** Required work **
Set down exactly the lines below between the line holding "Open the インフルエンザ.png attachment link" and the line holding "You are a computer-use agent.", inclusive; no other line belongs in the answer.

Collected data entries:
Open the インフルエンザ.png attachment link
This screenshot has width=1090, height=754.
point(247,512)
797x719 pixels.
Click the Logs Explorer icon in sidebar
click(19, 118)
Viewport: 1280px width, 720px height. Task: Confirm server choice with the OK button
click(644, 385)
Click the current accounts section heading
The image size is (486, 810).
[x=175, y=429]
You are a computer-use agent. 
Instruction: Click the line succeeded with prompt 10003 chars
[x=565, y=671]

==

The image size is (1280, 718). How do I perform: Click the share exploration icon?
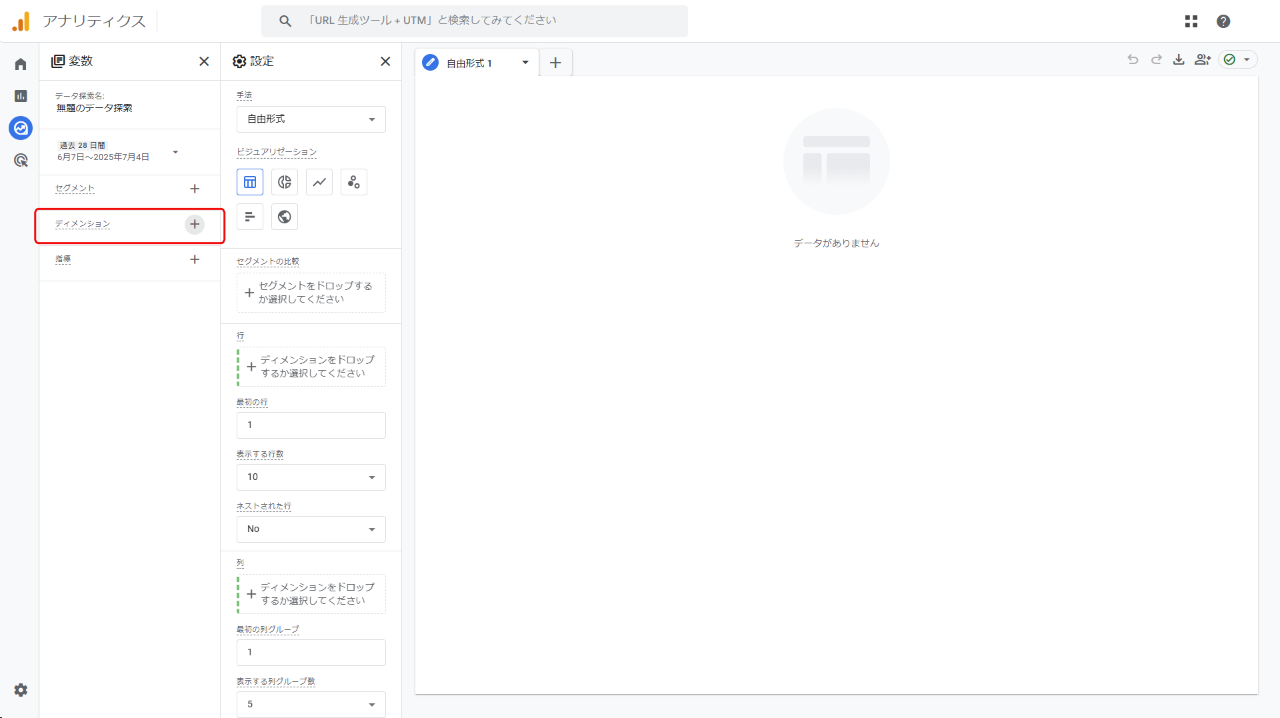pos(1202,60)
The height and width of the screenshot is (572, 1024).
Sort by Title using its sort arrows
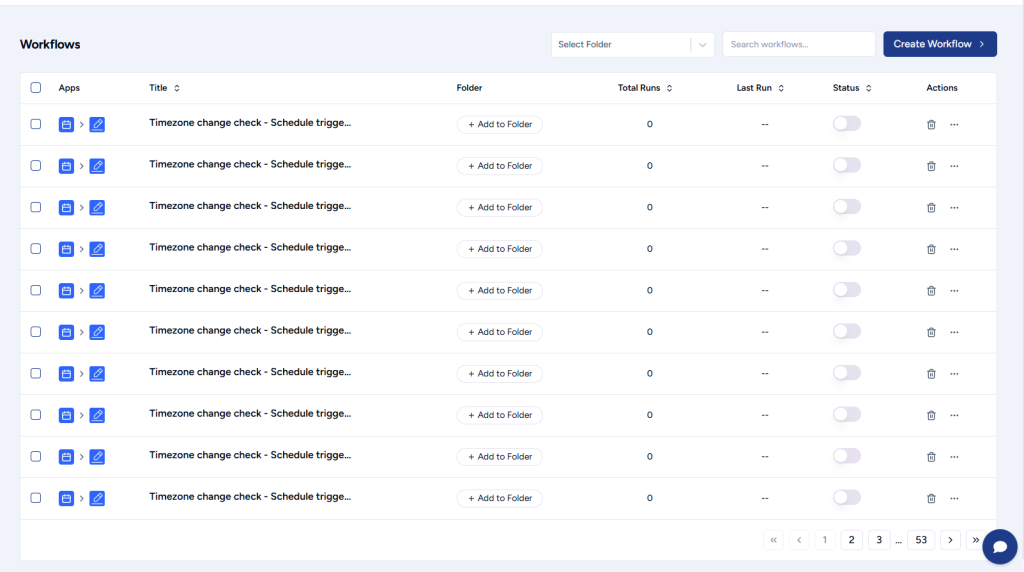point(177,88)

** Reply **
Open the インフルエンザ.png attachment link
This screenshot has width=1090, height=754.
point(247,512)
797x719 pixels.
Click the Logs Explorer icon in sidebar
click(19, 118)
Viewport: 1280px width, 720px height. Task: Confirm server choice with the OK button
click(644, 385)
Click the current accounts section heading
The image size is (486, 810).
[x=175, y=429]
You are a computer-use agent. 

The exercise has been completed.